Евангельский текст сюжета „Крещение" много раз толковался и в средневековой, и в возрожденческой, и в классицистической живописи. Толкование его по тексту Евангелия от Иоанна было необычным. Алпатов пишет, что почти (?) никто не решал темы „Явления Мессии". Но на картине Патинира, рассмотренной выше 42 в другом аспекте (мы не знаем, была ли она известна А. Иванову), есть эпизод „Явления Мессии". Эпизоды крещения и явления Мессии соединены на одной доске, но взяты из разных текстов.
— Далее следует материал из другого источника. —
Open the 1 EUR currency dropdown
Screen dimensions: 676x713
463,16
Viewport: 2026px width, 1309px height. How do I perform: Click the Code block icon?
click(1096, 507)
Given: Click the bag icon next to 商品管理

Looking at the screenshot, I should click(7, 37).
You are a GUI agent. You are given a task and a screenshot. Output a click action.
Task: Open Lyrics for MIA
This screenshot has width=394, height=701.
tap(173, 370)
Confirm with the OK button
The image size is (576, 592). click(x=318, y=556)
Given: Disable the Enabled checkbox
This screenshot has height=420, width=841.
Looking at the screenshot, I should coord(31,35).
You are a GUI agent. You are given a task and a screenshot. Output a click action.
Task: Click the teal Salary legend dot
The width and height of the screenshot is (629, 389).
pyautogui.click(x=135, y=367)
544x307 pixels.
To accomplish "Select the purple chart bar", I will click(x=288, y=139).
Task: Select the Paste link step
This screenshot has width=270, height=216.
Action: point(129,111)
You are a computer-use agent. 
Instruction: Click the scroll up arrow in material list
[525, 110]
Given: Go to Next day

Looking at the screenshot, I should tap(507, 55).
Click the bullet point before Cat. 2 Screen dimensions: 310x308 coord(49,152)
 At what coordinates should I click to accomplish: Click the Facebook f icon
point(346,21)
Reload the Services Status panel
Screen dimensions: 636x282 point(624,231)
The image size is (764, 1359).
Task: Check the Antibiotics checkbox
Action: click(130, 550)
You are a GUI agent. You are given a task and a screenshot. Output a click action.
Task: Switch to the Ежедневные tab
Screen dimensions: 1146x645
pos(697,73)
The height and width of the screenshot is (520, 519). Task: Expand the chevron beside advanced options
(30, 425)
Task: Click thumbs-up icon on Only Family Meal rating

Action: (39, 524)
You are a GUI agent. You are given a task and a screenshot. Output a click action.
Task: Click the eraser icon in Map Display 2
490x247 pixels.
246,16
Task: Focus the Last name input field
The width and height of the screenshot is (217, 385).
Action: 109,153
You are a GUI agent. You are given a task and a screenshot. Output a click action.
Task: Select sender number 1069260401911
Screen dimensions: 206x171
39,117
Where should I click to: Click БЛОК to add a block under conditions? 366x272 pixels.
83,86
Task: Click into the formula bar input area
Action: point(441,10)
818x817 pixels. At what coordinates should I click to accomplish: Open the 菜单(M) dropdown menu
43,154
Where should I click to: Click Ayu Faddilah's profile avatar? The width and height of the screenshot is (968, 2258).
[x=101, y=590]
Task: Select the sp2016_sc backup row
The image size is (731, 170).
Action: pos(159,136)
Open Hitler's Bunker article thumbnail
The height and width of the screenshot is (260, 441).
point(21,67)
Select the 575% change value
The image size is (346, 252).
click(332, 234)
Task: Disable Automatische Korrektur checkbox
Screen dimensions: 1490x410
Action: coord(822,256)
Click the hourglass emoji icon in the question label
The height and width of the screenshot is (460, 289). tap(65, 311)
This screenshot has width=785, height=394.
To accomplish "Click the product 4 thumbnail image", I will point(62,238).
В верхней левой четверти картины изображена сцена явления Мессии разнообразной толпе сидящих и стоящих фигур, в центре которой возвышается фигура Иоанна. Предтеча изображен в позе, аналогичной позе его на картине Иванова. Предтеча жестом руки указывает на фигуру спускающегося с горы Иисуса. Здесь эпизод „явления". Но он сопоставлен у Патинира в главной части картины с изложением мистической легенды о крещении. Патинир соединил на одной доске тексты Евангелий от Иоанна и от Матфея. В картине два времени. Сначала сцена крещения Иисуса и затем в левом верхнем углу - сцена явления Мессии. Общее построение сюжета „Явления Мессии" у А. Иванова было не традиционным, но, во всяком случае, естественным в соответствии с текстом Евангелия от Иоанна.